Ahh, the Productivity Matrix awaits…
I ran through the first part of the questionnaire in the last post. Let’s continue on through the Productivity Matrix of the MGMA spreadsheet. Admittedly, this is the part that requires the most prep work and number crunching. But hopefully, you already have the compensation, encounter, and wRVU data requested here from your reporting sources.
Wait! Some of you now want to kill me. “It’s not that easy!” you stammer. OK. Let me just say that I’ve been in the position of trying to crunch all this data myself. It can be daunting! I fully realize, from past experience with some organizations, that many hospitals can’t provide you with accurate reports of productivity measures. And, in some cases, they could, but won’t?!? (Yep, how’s that for an alignment problem. If you haven’t seen it out there, you’re a lucky hospitalist or hospital administrator.) Many others can easily pinpoint all of the data and download it to you in a matter of hours.
Let’s just face the fact that the survey is only as good as the data provided. “Garbage in, garbage out.” If your numbers people are giving you garbage, I’d posit that you cannot complete that portion of the survey. You can complete the portions for which you have accurate information. If need be, please provide this post to the data gods at your venerable institution.
Tell them that I said, “We need accurate data on which to base difficult decisions and to make accurate judgments regarding our priorities for the future. I don’t want contrivances and guesstimates. I just want the best data we can provide to all of our colleagues be they administrators, policy wonks, bean counters, or clinicians. More pointedly, if you can’t give me accurate data on what I do Mr. Big Hospital Administrator, how can you do so for anyone else?” THH-WHACK!
Such statements at meetings generally get me kicked under the table by a partner… HARD!
Ouch. Bite lip. Whimper. I’m a quiet and composed little hospitalist again.
The PROVIDER MATRIX Walkthrough:
Column 2 – Hospitalist specific codes are 24.2, 24.3, 24.4, and 24.5
Columns 3 & 4 – See definitions in the guide. The numbers to be included are strictly defined.
Column 7 – Numbers 8, 9, & 10 reflect reality for most Hospitalists. But many still fit into 1-7.
Column 8 – Years as a Hospitalist only. Previous practice doesn’t count. (I screwed this one up last year.)
Columns 11-14 – See the first post on calculating FTEs. Do the best you can to divide time between clinical and other responsibilities. One should be able to get within 5% or reality overall, and I personally think 5% increments are close enough here. Columns 12, 13, & 14 should add up to 100%.
Column 16 – MGMA has specifically defined weeks as “total days worked per year divided by seven”. It includes clinical and NON-clinical time spent on work activities. It does NOT include vacation, sick-leave, conferences, CME, or other personal educational time.

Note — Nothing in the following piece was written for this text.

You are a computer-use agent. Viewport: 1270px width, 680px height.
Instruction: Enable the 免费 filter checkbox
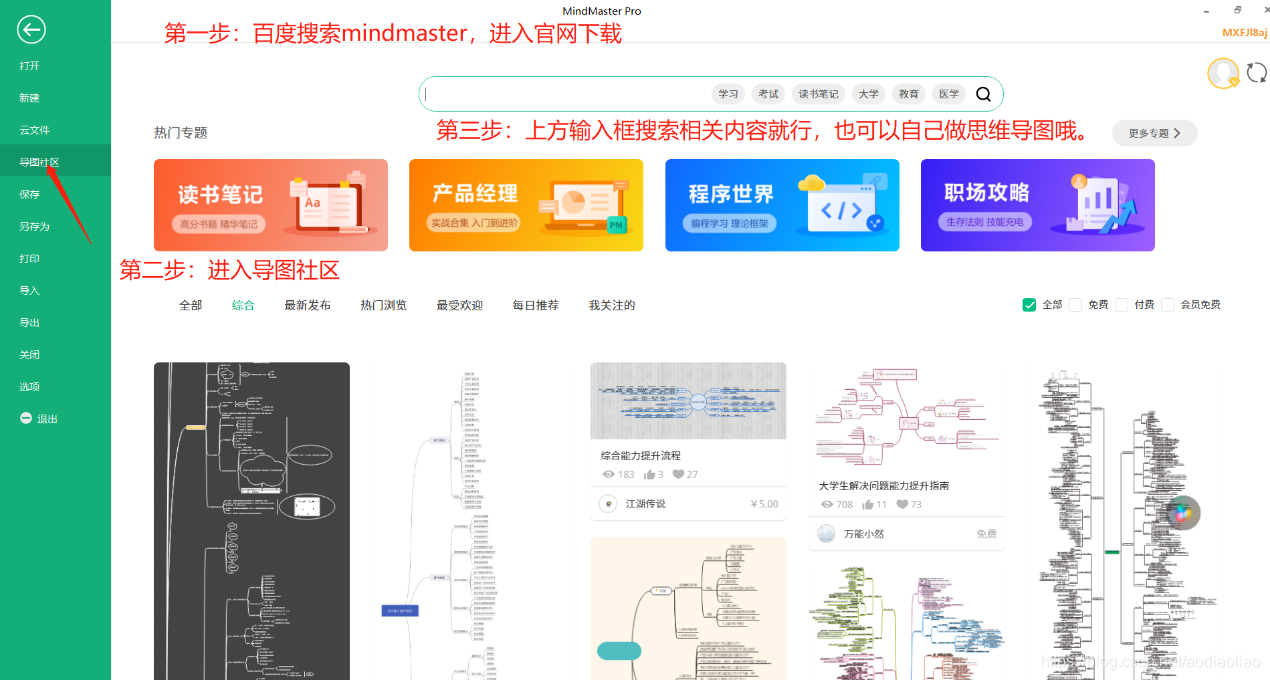click(1077, 304)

Columns 17 & 18 – See the detailed description in the guide.
Column 19 – Hospitalists generally don’t have Technical Component (TC) revenue. If your practice does have that for hospitalist providers, it would be included here.
Columns 20-25 – See the specific definitions in the guide on reporting encounters
Columns 26-27 – RVUs have specific definitions. See the guide and the November 25, 2009 CFR applicable to CMS. (Here’s the direct link. You’ll need broadband for this 32MB CFR with 2010 RVUs file as a PDF .) Most Hospitalists think in Work RVUs (wRVUs) which are reported in Column 27. One can then go back and add in the other components, practice expense RVUs and malpractice RVUs, to come up with Total RVUs for Column 26. Most of you should use the “Non-Facility” Total RVUs for #26.
Column 29 – If PA or NP providers had their productivity supervised and billed out under the physician providers reported here, enter “1” to denote that such productivity is included in the physician’s total. If you have PA or NP providers working independently, they should each have their own row in the matrix. (If PA/NPs only report independent activity rarely to maintain NPI and billing numbers, then they are NOT reported on separate rows given nearly all of their activity falls under a supervising physician provider in the matrix.)
Finally, remember that one questionnaire and matrix should be completed for each separate hospital-based practice in your organization. Some of you will face a circumstance where some providers work at multiple hospitals. One can still report these providers entire productivity, in the matrix, as a sum from multiple work sites. However, be aware that the questionnaire sections dealing with practice revenue, financial support, number of FTEs, compensation methods, etc. will then ONLY reflect the primary hospital practice reported on the survey. In other words, numbers for provider FTEs and other areas on the spreadsheet Provider Matrix may NOT exactly match the questionnaire for the primary hospital site in this case. That’s OK. Just make sure the numbers in the matrix for providers and the answers to the questions on the web portal reflect reality for each provider in the matrix and for the primary hospital site reported on the web survey.
Also, feel free to call MGMA (877-275-6462) for help completing multiple surveys if you represent a large hospital, MSO, IDS, PPMC, or other such organization with multiple organizations in your fold. They can provide you with the multiple group survey.
Wow! One more post to go. Thankfully, we’ve already done the lion’s share of the work.